Prompt:
Lines from the one containing "At what coordinates should I click to accomplish: Click the home" through the last line of the records below are to be repeated exactly.

Provided information:
+ + + + +
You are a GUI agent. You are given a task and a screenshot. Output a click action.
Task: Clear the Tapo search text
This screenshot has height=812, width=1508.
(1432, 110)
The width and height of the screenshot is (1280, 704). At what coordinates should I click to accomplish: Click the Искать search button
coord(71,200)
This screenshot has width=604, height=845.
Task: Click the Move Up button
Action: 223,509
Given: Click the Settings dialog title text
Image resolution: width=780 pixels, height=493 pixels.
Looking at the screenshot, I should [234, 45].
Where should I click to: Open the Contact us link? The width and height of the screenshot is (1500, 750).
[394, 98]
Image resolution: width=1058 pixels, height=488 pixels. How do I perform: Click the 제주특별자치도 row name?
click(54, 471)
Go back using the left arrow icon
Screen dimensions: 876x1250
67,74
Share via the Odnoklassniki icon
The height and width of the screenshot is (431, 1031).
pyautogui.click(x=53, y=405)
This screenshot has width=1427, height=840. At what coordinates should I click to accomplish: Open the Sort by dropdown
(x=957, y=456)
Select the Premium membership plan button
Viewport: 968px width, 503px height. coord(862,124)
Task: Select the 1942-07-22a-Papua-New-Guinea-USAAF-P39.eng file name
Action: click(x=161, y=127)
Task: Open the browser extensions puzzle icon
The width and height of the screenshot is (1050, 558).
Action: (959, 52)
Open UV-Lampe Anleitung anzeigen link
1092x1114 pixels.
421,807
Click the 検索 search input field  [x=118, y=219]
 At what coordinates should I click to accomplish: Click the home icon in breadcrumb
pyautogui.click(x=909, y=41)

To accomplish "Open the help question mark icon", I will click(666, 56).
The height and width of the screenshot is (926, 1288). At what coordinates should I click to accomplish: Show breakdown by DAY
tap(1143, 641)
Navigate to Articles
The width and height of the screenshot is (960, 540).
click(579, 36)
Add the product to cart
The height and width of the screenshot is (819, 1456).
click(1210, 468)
+ + + + +
Answer:
 At what coordinates should I click to accomplish: Click the home icon in breadcrumb
pyautogui.click(x=909, y=41)

To accomplish "Open the help question mark icon", I will click(666, 56).
The height and width of the screenshot is (926, 1288). At what coordinates should I click to accomplish: Show breakdown by DAY
tap(1143, 641)
Navigate to Articles
The width and height of the screenshot is (960, 540).
click(579, 36)
Add the product to cart
The height and width of the screenshot is (819, 1456).
click(1210, 468)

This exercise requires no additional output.